Steps to relieving Insomnia

Learning to cope with stress can help you to find ways to relieve insomnia. Stress is one of the leading causes of insomnia. Many people find it difficult to sleep at night and when they do fall a sleep they often wake up during the evening or early morning and find it difficult to fall back a sleep. Few people suffer acute insomnia while others suffer chronic insomnia. Chronic insomnia is far worse than acute insomnia, making the symptoms harder to treat than common acute insomnia attacks.

It is important to avoid caffeine before bedtime, since caffeine affects the nerves and makes it difficult for the body to relax.
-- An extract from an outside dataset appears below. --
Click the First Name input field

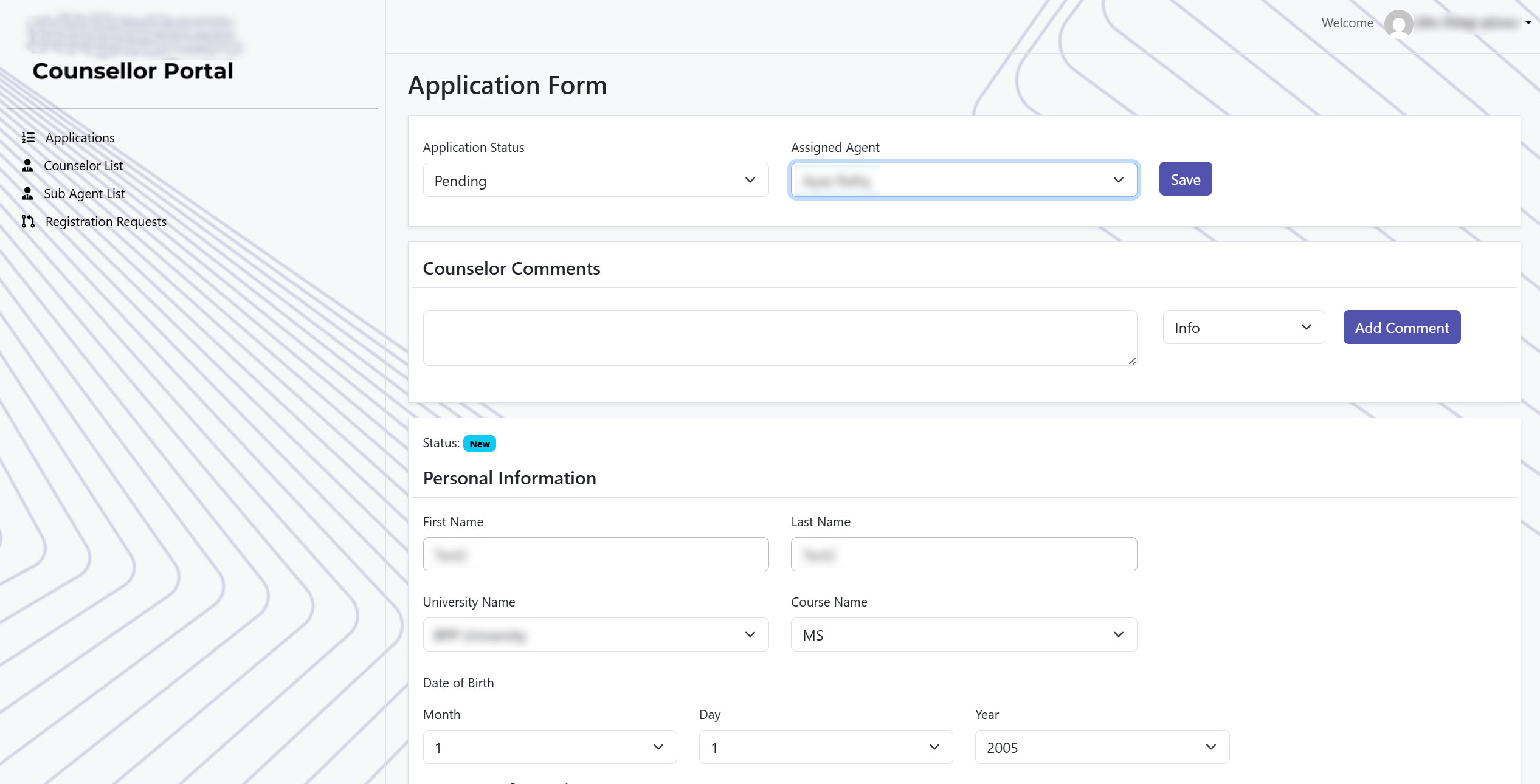595,554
It is also important to avoid nicotine, since nicotine also affects the nerves. For the most part acute insomnia is often caused from stressfulness and changes in the weather or atmosphere. If a person is use to sleeping in a quiet, dark area and is, now sleeping in a noisy, lighted area this can cause a person to have difficulty falling a sleep. Medications can also cause a disturbance in sleeping patterns. For example, maybe you were giving a prescription from your doctor that has affected your sleep. Few people use over the counter supplements or aides to lose weight, and some of these too can cause a person to suffer acute insomnia.
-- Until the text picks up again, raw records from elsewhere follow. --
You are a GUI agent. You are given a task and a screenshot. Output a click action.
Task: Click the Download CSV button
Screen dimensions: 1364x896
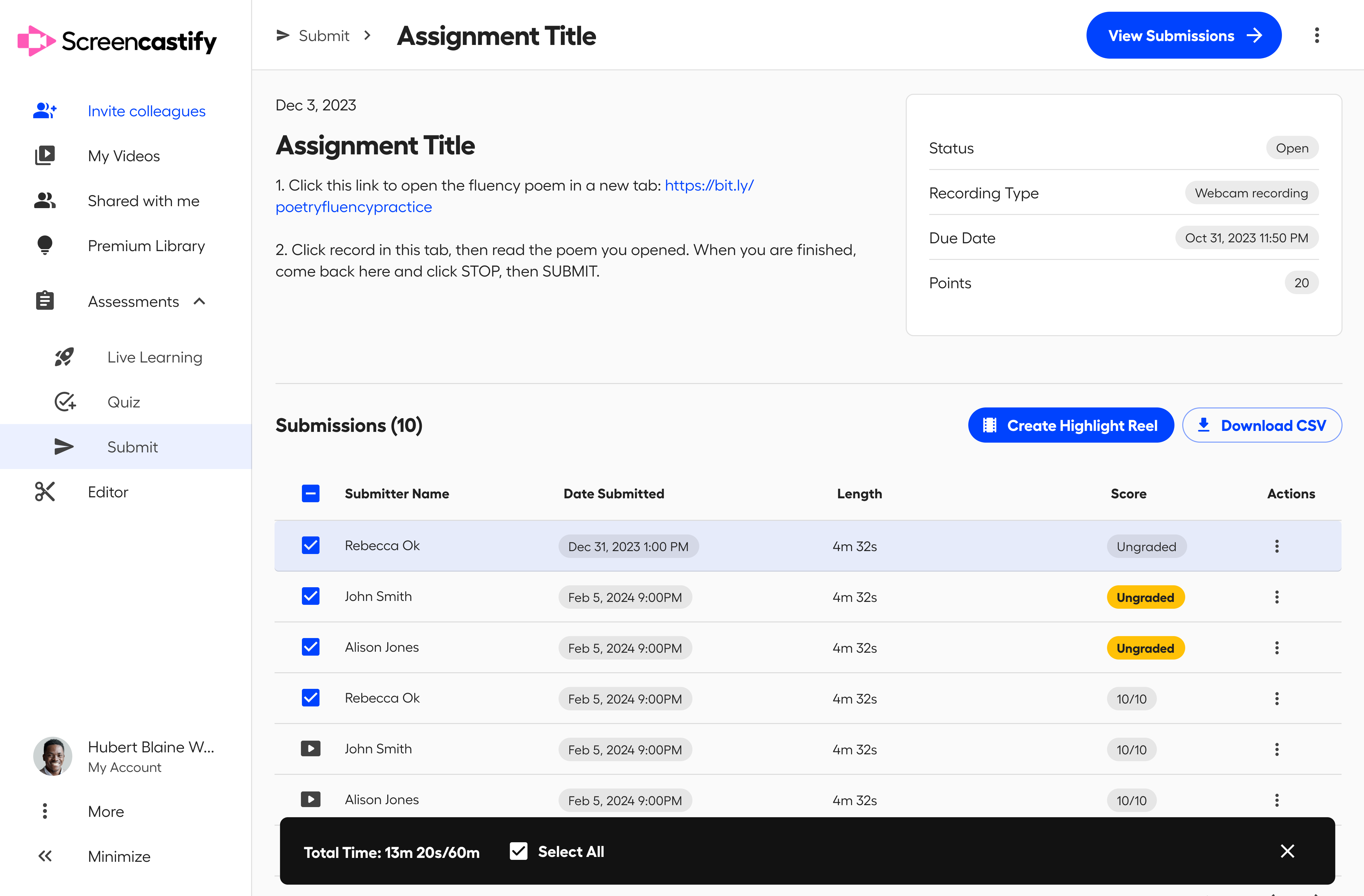[x=1261, y=425]
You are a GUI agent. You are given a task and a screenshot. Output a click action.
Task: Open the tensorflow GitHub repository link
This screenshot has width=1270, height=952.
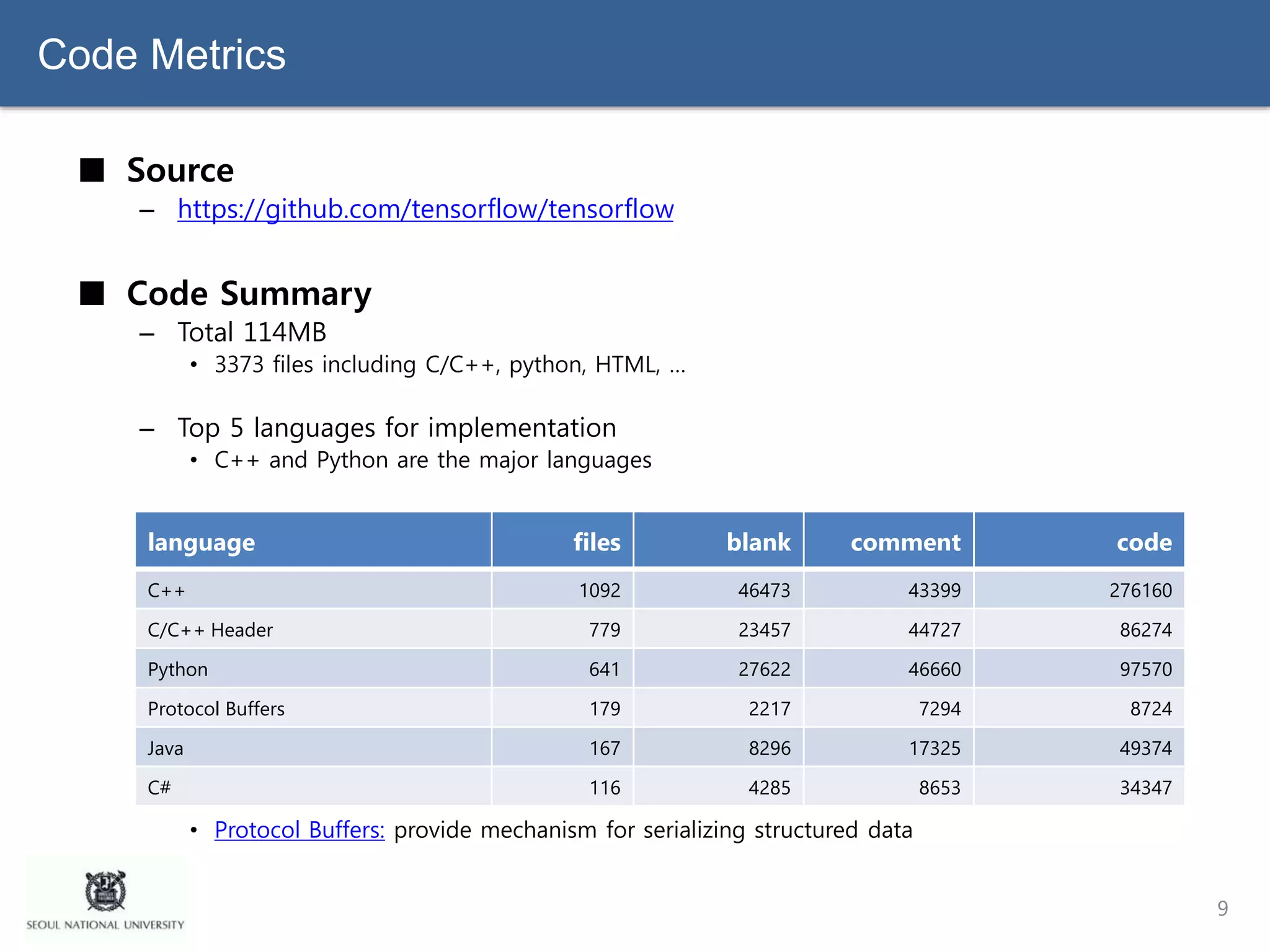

The body is a temple. When the body experiences changes, the body will respond either negatively or positively and act out. If you are taking substances, chemicals or aides for dieting you body may be rejecting the change and responding by failing to sleep. Otherwise, if you have ongoing insomnia symptoms it is possible you have chronic insomnia, which is often caused from various medial and/or mental issues.

During a study, I analyzed ten children with mental disorders and underlying medical ailments, and five children with problems less the severity of the first ten. The first ten children had chronic insomnia and the problem was not stress per se, rather the problem was underlying diagnosis that created the insomnia. The second set of children suffered acute insomnia and I noticed there insomnia was coming from a desire. Rather, these children enjoyed playing Nintendo games ongoing, and often would stay up late hours to play the games. Over time the children struggled to sleep, however, when controlled the children were able to fall into a REM sleep without problem. The first ten children regardless of the control were unable to sleep.
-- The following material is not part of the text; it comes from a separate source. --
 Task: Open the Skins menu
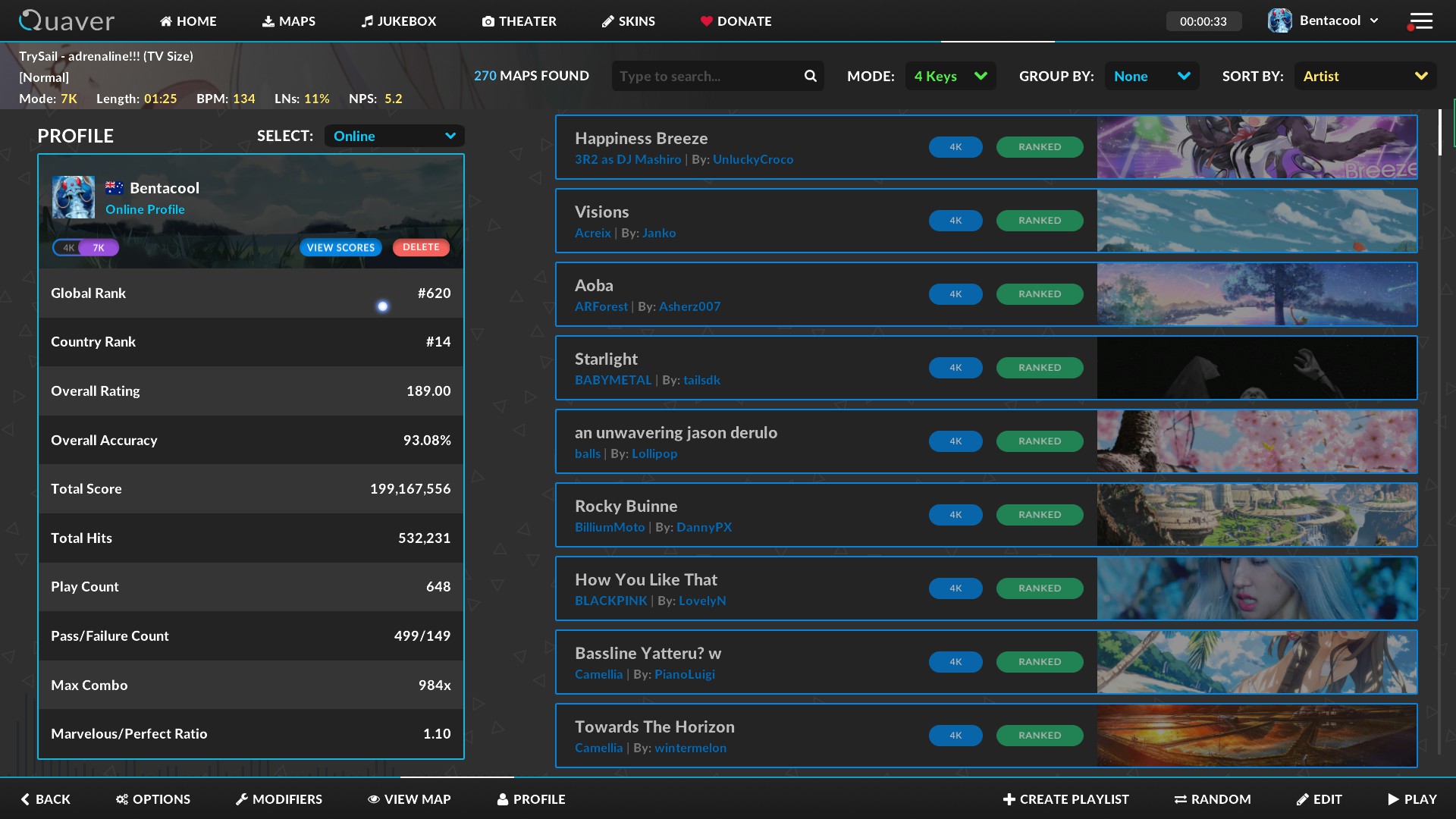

What I observed was, that the first ten children needed both medical and psychological care to sleep peacefully, however a few of the children while medicated were still struggling with sleep. During the day hours, few of the children would often act out aggressively, or else showed difficulty in adhering to common authority and rules.

For the most part acute and chronic insomnia is treatable, however, I deduced that in some instances insomnia is ongoing and to solve the problem it will take long-term behavior and psychological treatment verses medications to treat the patient.

Thus, in conclusion of my studies I learned that aggressive music, violent/sexual television and video games play a large part in insomniac for children and few adults. Thus, to treat few children we are going to need more than medications since more children today are suffering Intermittent Explosive Disorders, Oppositional Defiant Disorders, Conduct Control Disorders (Antisocial Personality after the age of eighteen), Attention Deficit Disorders (ADHD/ADD) and various other disorders as a result of uncontrolled entertainment. Lack of discipline due to decrease in parental rights from the law is also playing a large role in how children behave today. The law allows children in my area to stay on the streets to midnight. This is the children curfew and when a parent attempts to tell them otherwise, "well the law says," these children stammer. Thus, insomnia is more than stress nowadays; it is coming from an uncontrolled and unruly system of rules.